20.07.08: Entschieden
Die Sonne macht sich rar in Kanada
Trotz wetterbedingtem Ausfall der morgendlichen Ladephase geht das schönste SolarCar der Welt am Red River College in Winnipeg als drittes an den Start. Eine ungewisse Entscheidung, da kurz zuvor noch überlegt wurde, ob SolarWorld No.1 überhaupt an den Start der achten Etappe gehen soll. Mit ungefähr 2kWh ist zwar genug Energie in den Batterien, um den nächsten Check Point in der maximal zulässigen Zeit zu erreichen, aber es bliebe keine Reserve für den restlichen Tag. In diesem Fall wurde eine rein rationale Entscheidung gefällt. Neben dem Fahren der Etappe stand der Transport des SolarCars mit dem Anhänger zur Debatte. Die abzuwägenden Kriterien waren die angerechnete Zeit und die verbleibende Energie nach Erreichen des Check Points im 135 Meilen entfernten Brandon.
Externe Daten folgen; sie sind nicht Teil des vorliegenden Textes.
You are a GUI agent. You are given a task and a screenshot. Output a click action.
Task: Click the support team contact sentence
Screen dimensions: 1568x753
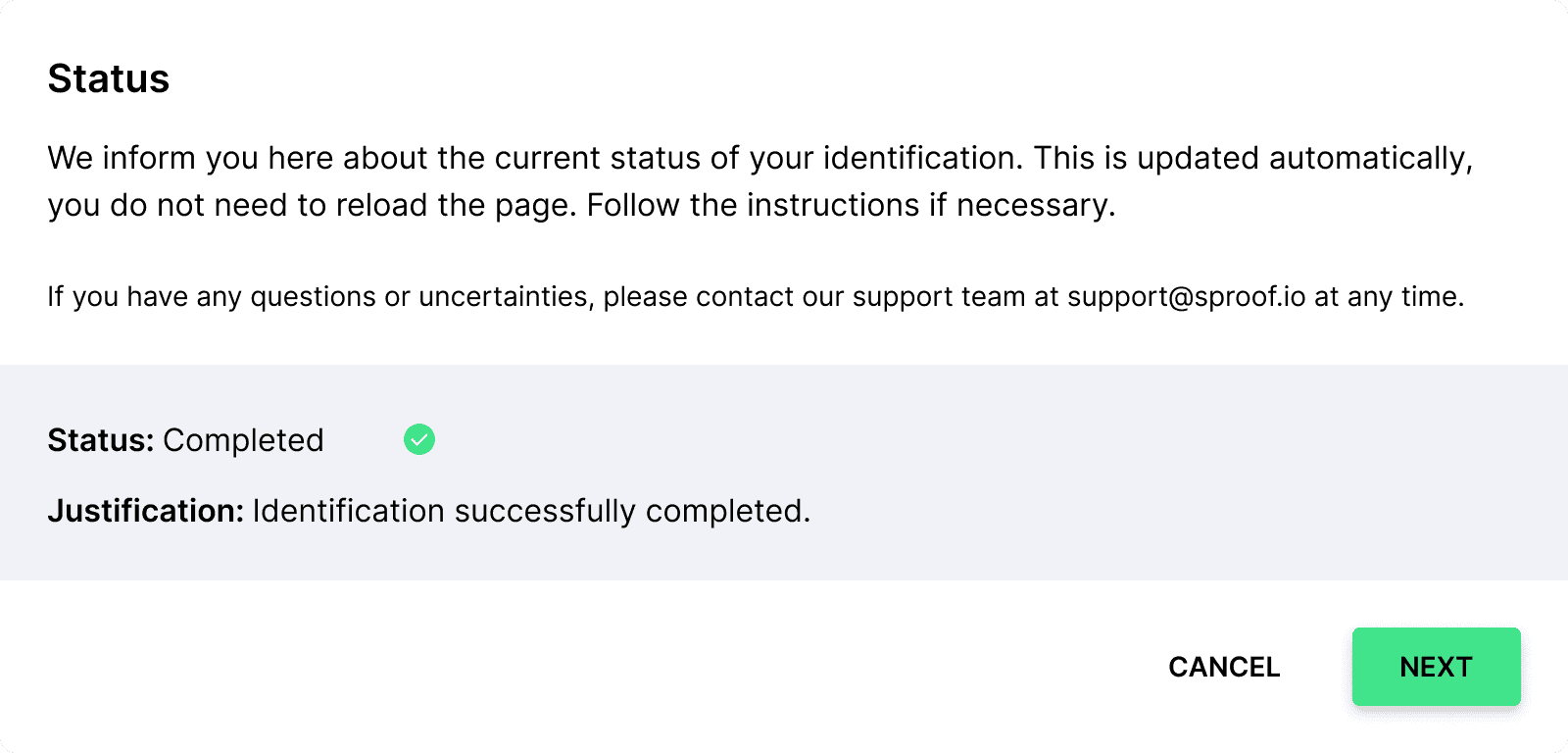(756, 296)
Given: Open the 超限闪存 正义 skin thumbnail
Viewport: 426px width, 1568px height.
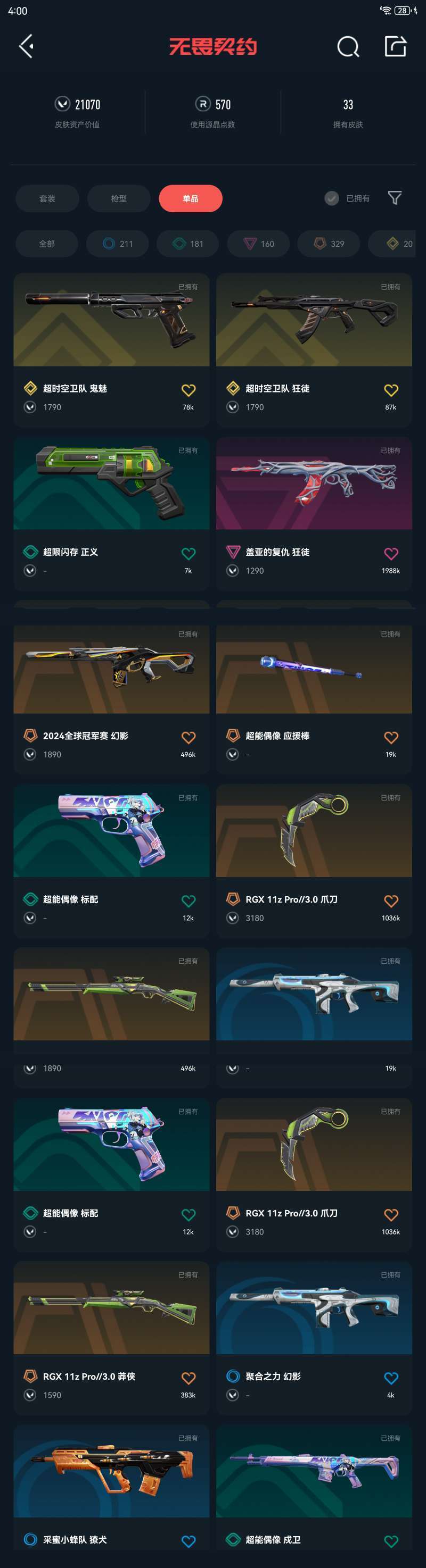Looking at the screenshot, I should (x=111, y=483).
Die allgemeinen Wettervorhersagen der Teams besagen, dass ab Brandon die Sonne scheinen soll. Trifft dies zu und endschließt sich das Team zum Transport mit dem Anhänger, so kann im Check Point gute drei Stunden geladen werden. Wertvolle Energie für die verbleibenden Etappen. Das aktuellste Bild des Wolkenradars lässt nicht ausschließen, dass sich nicht doch noch ein paar Wolken in den Weg der Bochumer schieben. Da die Entscheidung auf der Kippe steht und nicht das ausschlaggebende Argument für die eine oder die andere Vorgehensweise gefunden werden kann, entscheidet die Strategie zu fahren. Zur Sicherheit wird das Gepäck und die Ausrüstung aus dem Hänger auf die Fahrzeuge der mitreisenden Professoren Beese und Biesenbach aufgeteilt. So kann SolarWorld No.1 schneller verladen werden, falls sich herausstellt, dass die Etappe doch nicht zu schaffen ist.
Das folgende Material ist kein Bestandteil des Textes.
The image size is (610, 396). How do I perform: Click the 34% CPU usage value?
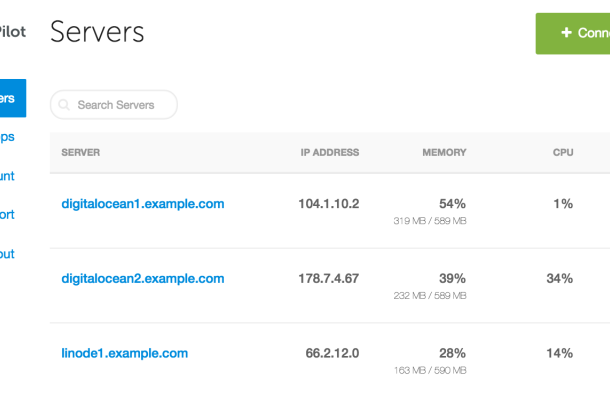click(x=560, y=279)
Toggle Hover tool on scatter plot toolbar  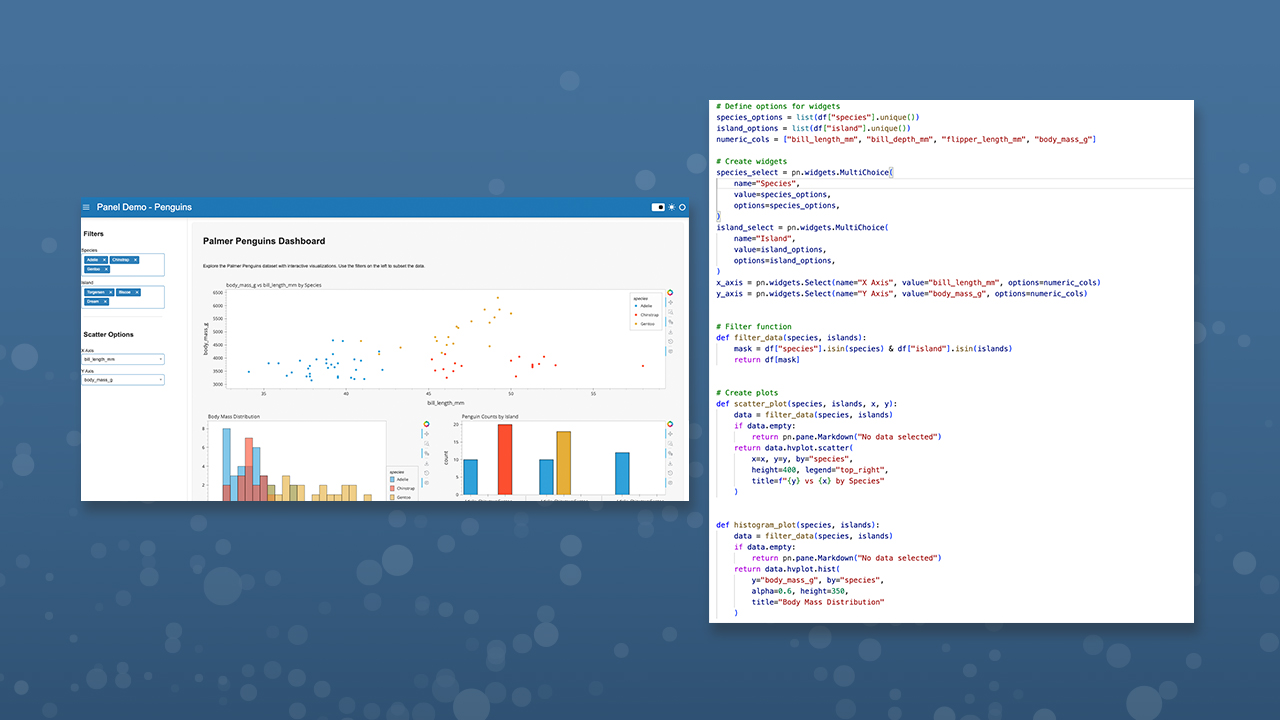tap(670, 351)
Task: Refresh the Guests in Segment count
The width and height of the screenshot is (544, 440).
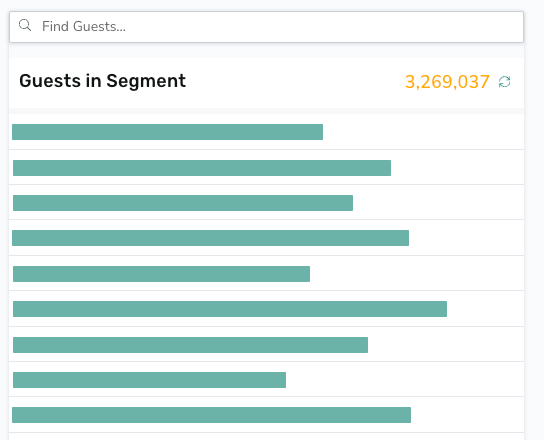Action: point(504,82)
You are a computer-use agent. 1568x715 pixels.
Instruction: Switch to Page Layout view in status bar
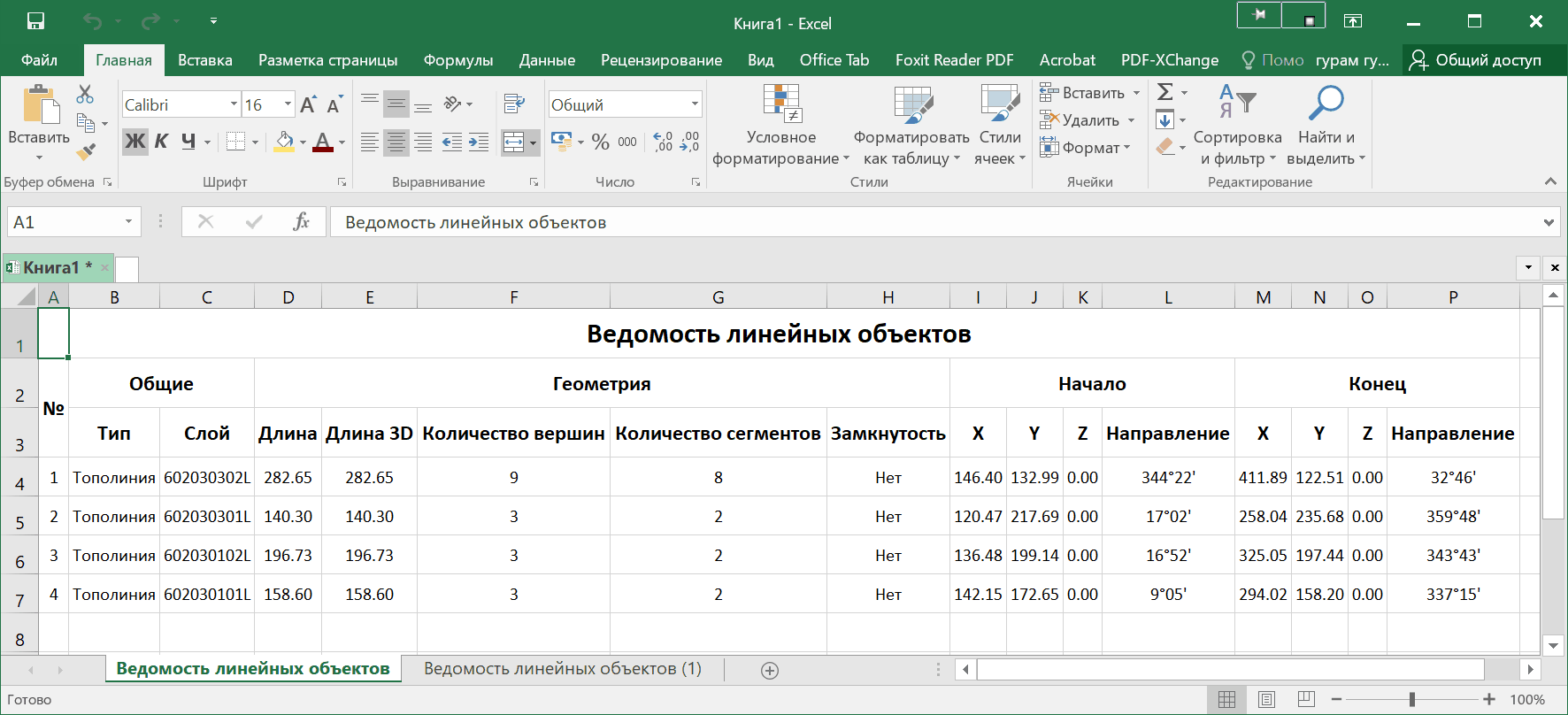(x=1266, y=700)
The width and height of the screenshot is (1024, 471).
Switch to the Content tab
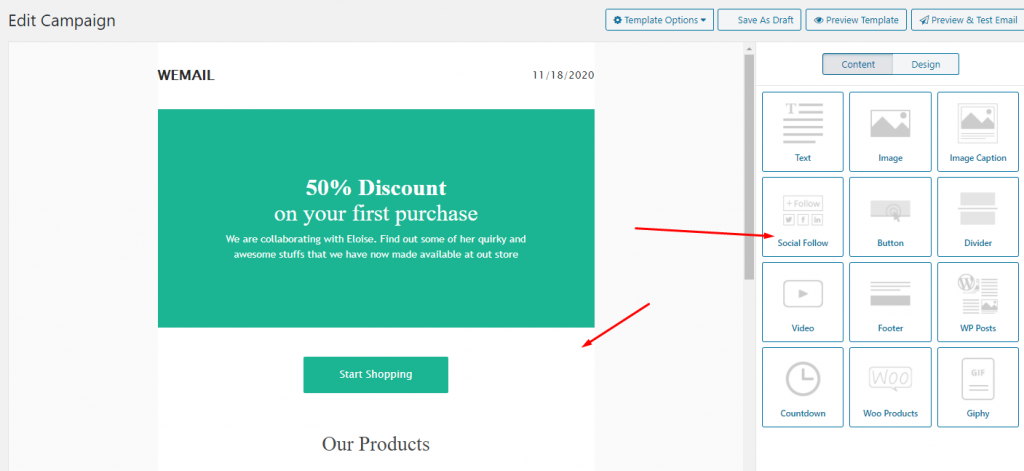pyautogui.click(x=858, y=64)
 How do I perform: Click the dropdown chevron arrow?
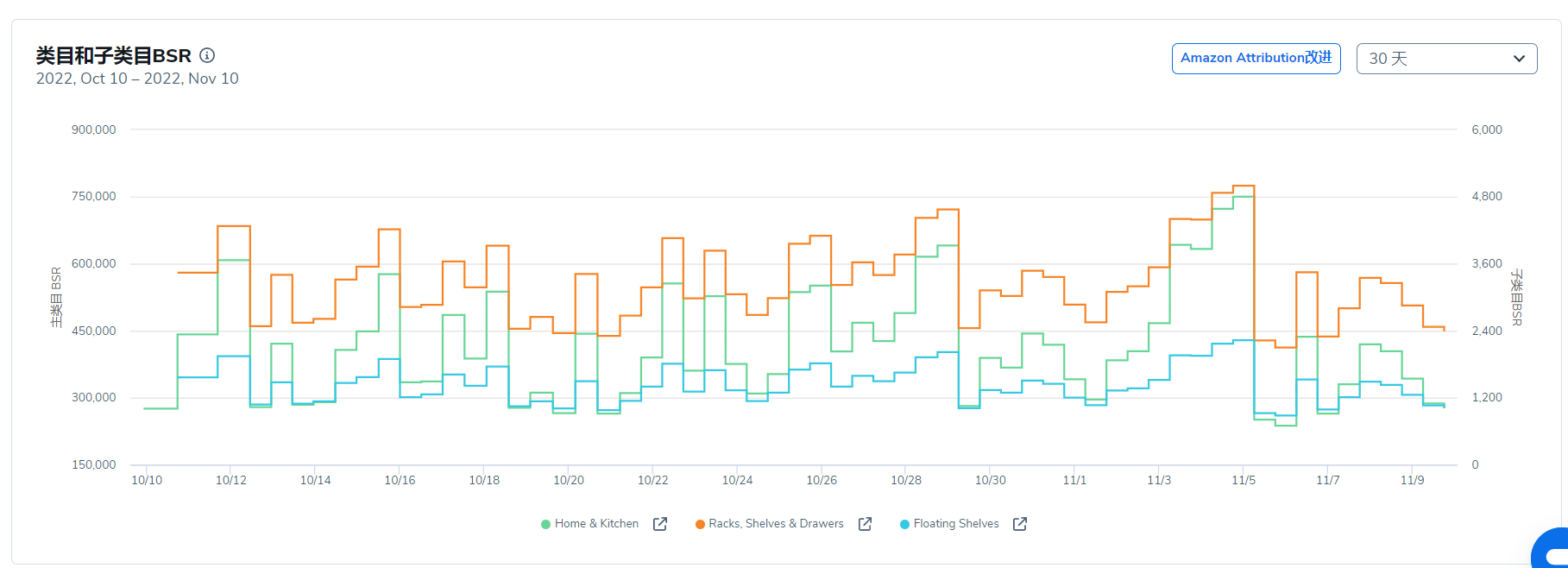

Wie sich bald herausstellt, war die Entscheidung weiter zu fahren die richtige. Mit konstanten 60 Kilometern pro Stunde und damit 50% schneller als nötig, durchquert das Team die kanadische Einöde. Der erste Check Point des Tages wird sogar wieder einmal vor Waterloo erreicht. Das Principia College ist eine halbe Stunde vor den Bochumern angekommen und will gerade die Weiterreise antreten, stößt aber auf Probleme und kann erst verspätet starten. Ein paar Stunden später kann der deutsche Sonnenracer sogar an dem Zweitplatzierten vorbeiziehen, als dieser am Straßenrand steht. Die Wolkendecke ist mittlerweile durchbrochen und die Strecke ist nur noch vereinzelt abgeschattet.
Mit diesen gleichbleibenden Bedingungen können bis 18:20 Uhr etwa 310 Meilen zurückgelegt werden. An diesem Abend übernachten erstmalig alle zum deutschen Rennteam gehörenden Personen am gleichen Ort. Raststätte ist ein Campingplatz in „Indian Head“, an dem auch das Team aus Arizona unterkommt. Am morgigen Tag muss der nächste Stage Point in Medicine Hat erreicht werden. Ein anspruchsvolles Stück Weg von etwa 350 Meilen liegt jetzt noch vor den Bochumern. Schaffen sie die gleiche Durchschnittsgeschwindigkeit wie heute und treten keine unvorhergesehenen Ereignisse auf, sollte dies zu schaffen sein. Zumal das Wetter vielversprechend aussieht. Da eine neue Zeitzone erreicht wurde, ist das Team jetzt acht Stunden hinter der deutschen Zeit.